Just the other day, over at American Greatness, the Pravda of Trumpism, some former Trump White House intern explained that, so long as the left’s narrative about January 6 is bad, conservatives should stop condemning the rioters and embrace them as heroes: “If their aim is to make January 6 their Reichstag Fire, then we should go forward celebrating the events of that day as our Storming of the Bastille; a day where a symbol of the degeneration of our ruling class into total corruption and tyranny was challenged, and the elites were shown just what happens when millions of freedom-loving citizens finally grow sick and tired of a boot perpetually stomping on their necks.”

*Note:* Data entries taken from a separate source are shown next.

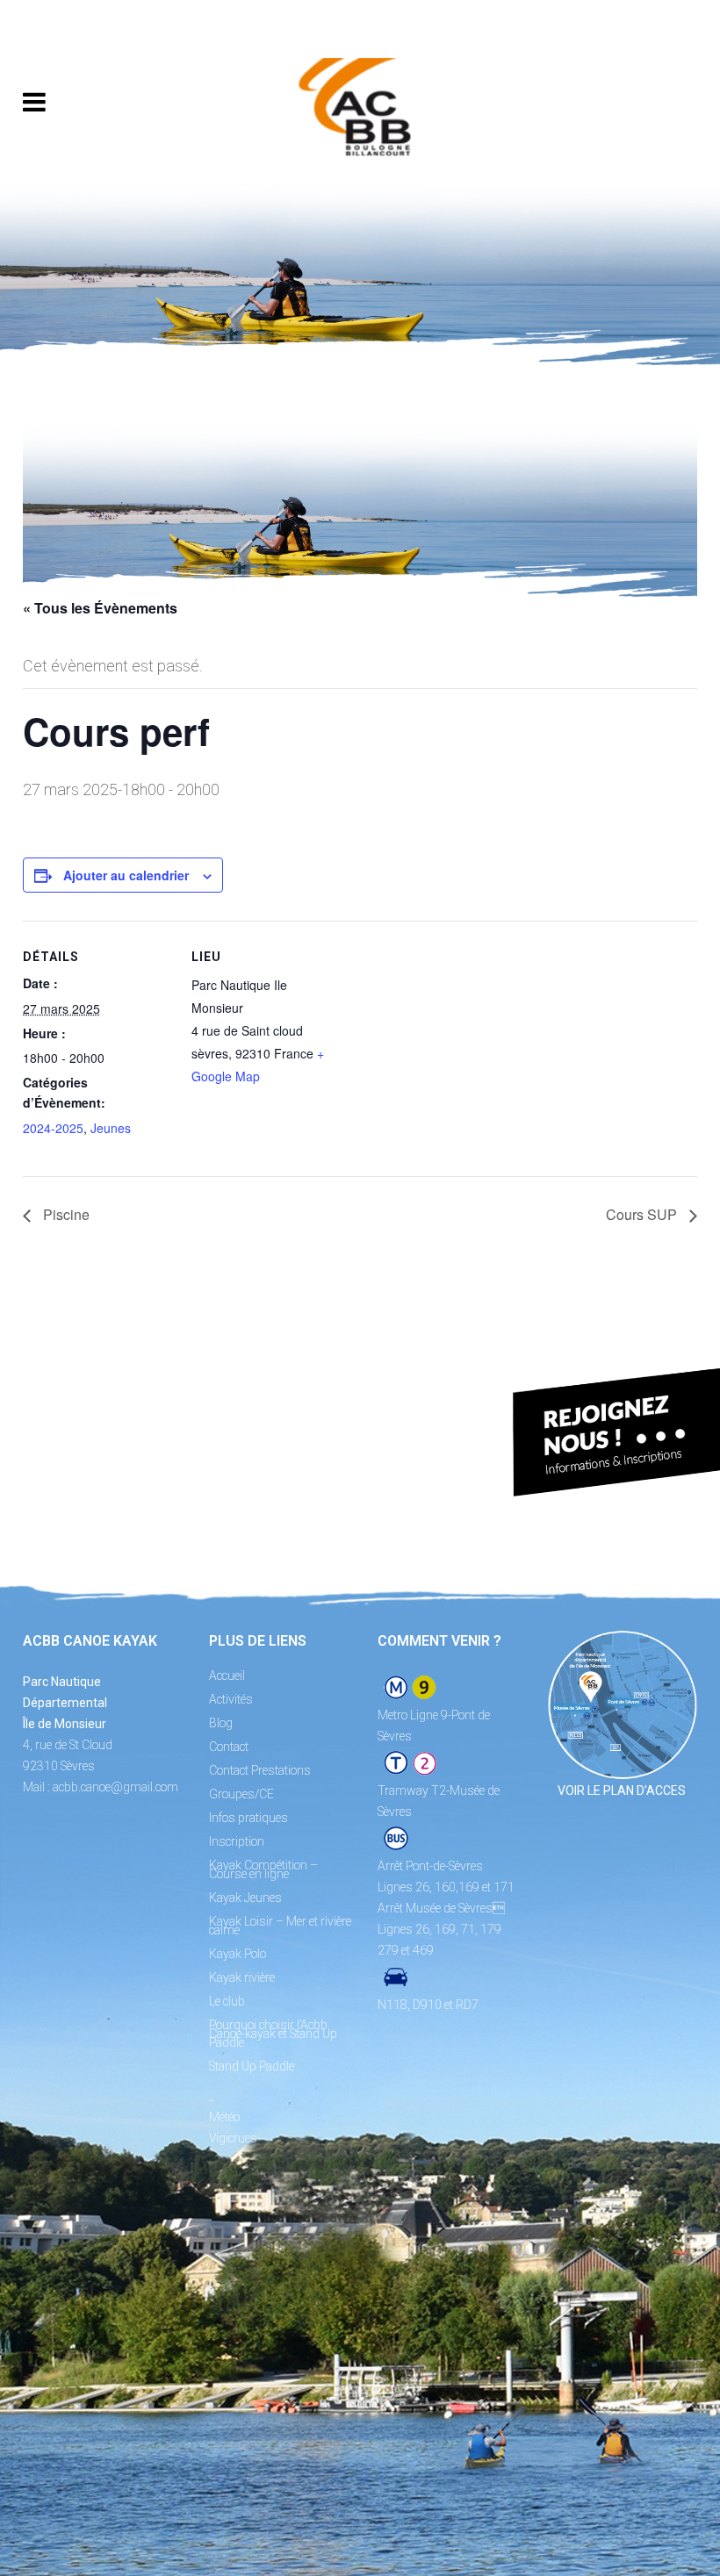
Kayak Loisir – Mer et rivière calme (280, 1925)
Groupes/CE (241, 1794)
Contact (228, 1746)
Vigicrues (233, 2138)
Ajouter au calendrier (126, 875)
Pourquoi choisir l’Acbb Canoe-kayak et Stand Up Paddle (273, 2033)
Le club (227, 2001)
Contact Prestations (260, 1770)
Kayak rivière (242, 1977)
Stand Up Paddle (251, 2066)
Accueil (227, 1675)
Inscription (236, 1841)
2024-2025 (53, 1128)
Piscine (65, 1214)
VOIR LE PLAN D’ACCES (622, 1790)
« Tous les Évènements (100, 608)
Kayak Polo (237, 1953)
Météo (224, 2117)
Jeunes (110, 1128)
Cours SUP (643, 1214)
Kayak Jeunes (245, 1897)
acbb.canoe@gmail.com (115, 1787)
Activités (231, 1699)
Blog (221, 1723)
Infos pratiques (248, 1817)
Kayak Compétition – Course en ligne (263, 1869)
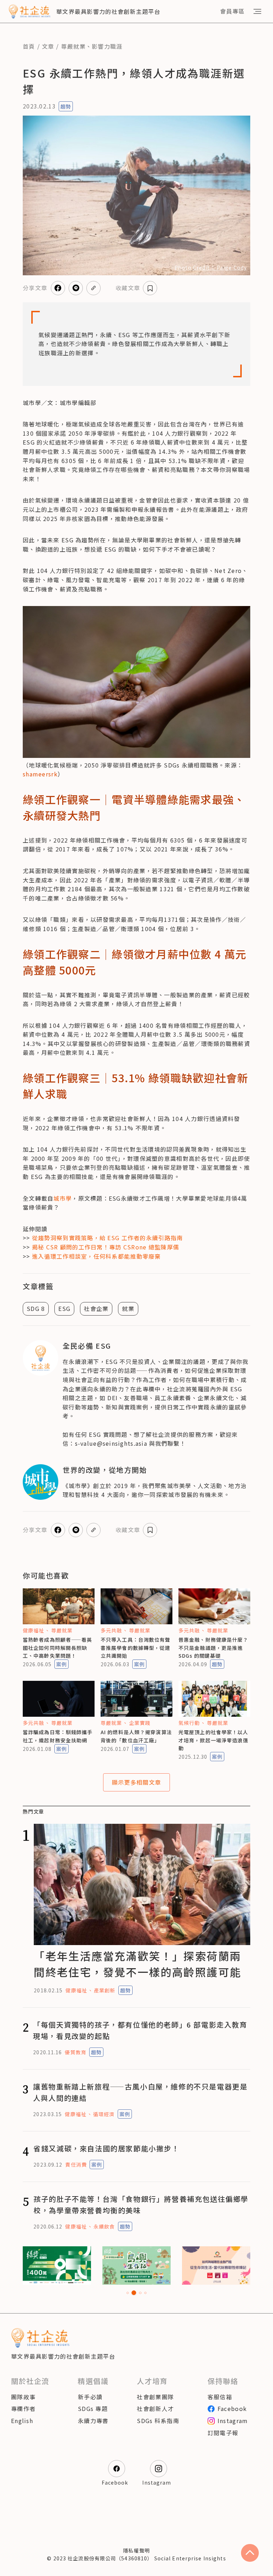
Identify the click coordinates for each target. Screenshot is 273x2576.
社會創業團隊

Never mind that while neither story about January 6 is true—it was neither the storming of the Bastille nor the burning of the Reichstag—the author openly admits that “our” side should just pretend their story is true. Of course, this whole thing is a piñata of immoral asininity; you can bash it from any angle and yield some reward. But one additional point is worth emphasizing: The degeneration of the ruling elite most responsible for the riot has nothing to do with leftwingers, Deep Staters or globalists—never mind pedophillic bloodsuckers dreamed up by QAnon. That mob was there because they were lied to by a president with a thumbless grasp of the truth and an utterly pagan understanding of the constitutional order. 


In 2016, I wrote about how the right was succumbing to a kind of Invasion of the Body Snatchers dynamic whereby, one by one, principled conservatives would suddenly discover that blind loyalty to Trump was the essence of conservatism. For a long time, I thought I could argue my friends and fellow conservatives out of their conversion. It took me a long time to realize that as Marshall McLuhan put it, “In the land of the blind, the one-eyed man is a hallucinating idiot . . . for he sees what no one else does: things that, to everyone else, are not there.” I do think the blind loyalty to Trump is fading at the margins. But the addiction to good-versus-evil narratives pitting the honorable and decent “us” against the villainous and sinister “them” is as strong as ever—and there is little appetite for the kind of argument and persuasion that sustains democracy.

With apologies to the English poet Ralph Hodgson, we increasingly live in an age where some things have to be believed to be seen.